The whole genome serves as an mRNA for the replicase polyproteins. The 3’ proximal genes are expressed from a nested set of sg mRNAs that are located at (the “body” sequences) 3’-coterminal with the genome (the “body” sequences). Each of these mRNAs has a short 5’ leader sequence located at the 5’-terminal end of the genome. Leader and body sequences are not near each other and may have 20000 nts distance), but they join in a proc¬ess of discontinuous minus-strand RNA synthesis.
Antigenic properties:
Among Coronaviruses in the same genus, cross-reactivity is limited. The S protein, the major inducer of virus-neutralizing antibodies, is located principally by epitopes in the amino terminal half of the molecule. The infectivity of virus is neutralized by the antibodies that are produced by surface-exposed amino-terminus of the M protein. Also, the antibodies produced by HE protein of group A betacoronaviruses prevent virion binding to O-acetylated sialic acids or inhibit sialate-O-acetylesterase activity. The N protein is a chief antigen for natural infection. Although N-specific antibodies provide little immune protection, they are using in serology diagnostic.

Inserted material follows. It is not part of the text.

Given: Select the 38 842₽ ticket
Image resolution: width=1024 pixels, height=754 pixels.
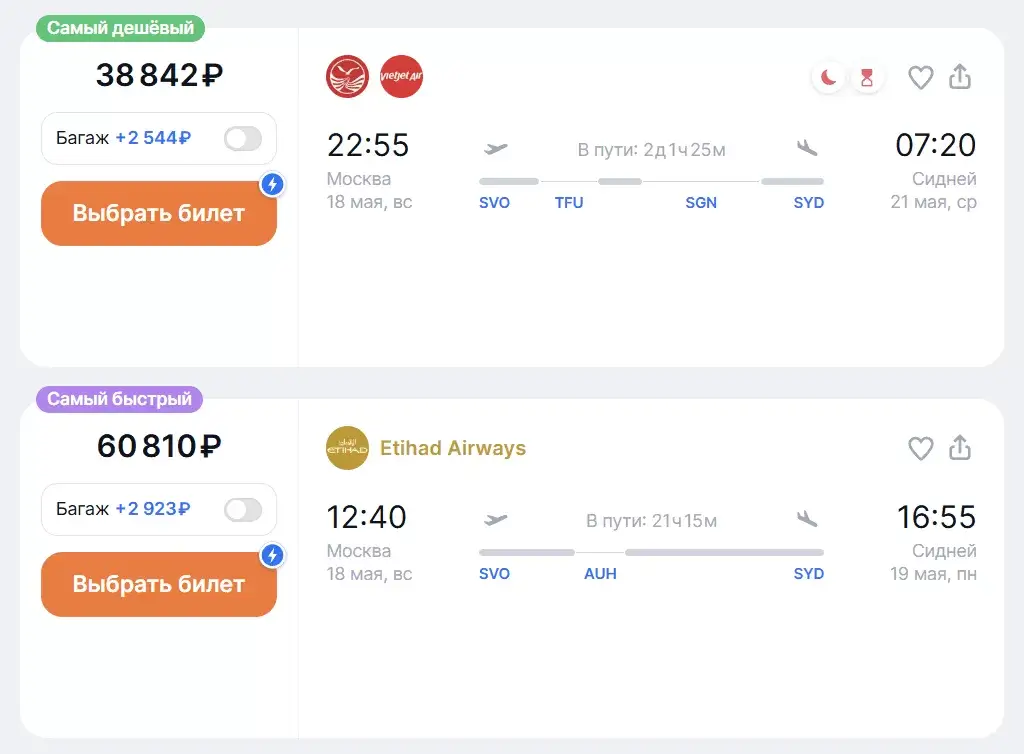Looking at the screenshot, I should [159, 213].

The ectodomains of the S and HE proteins can vary greatly cause widespread antigenic drift. Some examples of antigenic shifts are intra- and interspecies exchange through RNA recombination of coding sequences of S and HE ectodomains. Studies revealed that both structural and non-structural (replicase) proteins serve as CD4 and CD8 T cell antigens. No serologic cross-reactivity have been observed between corona-, toro- and bafiniviruses [5].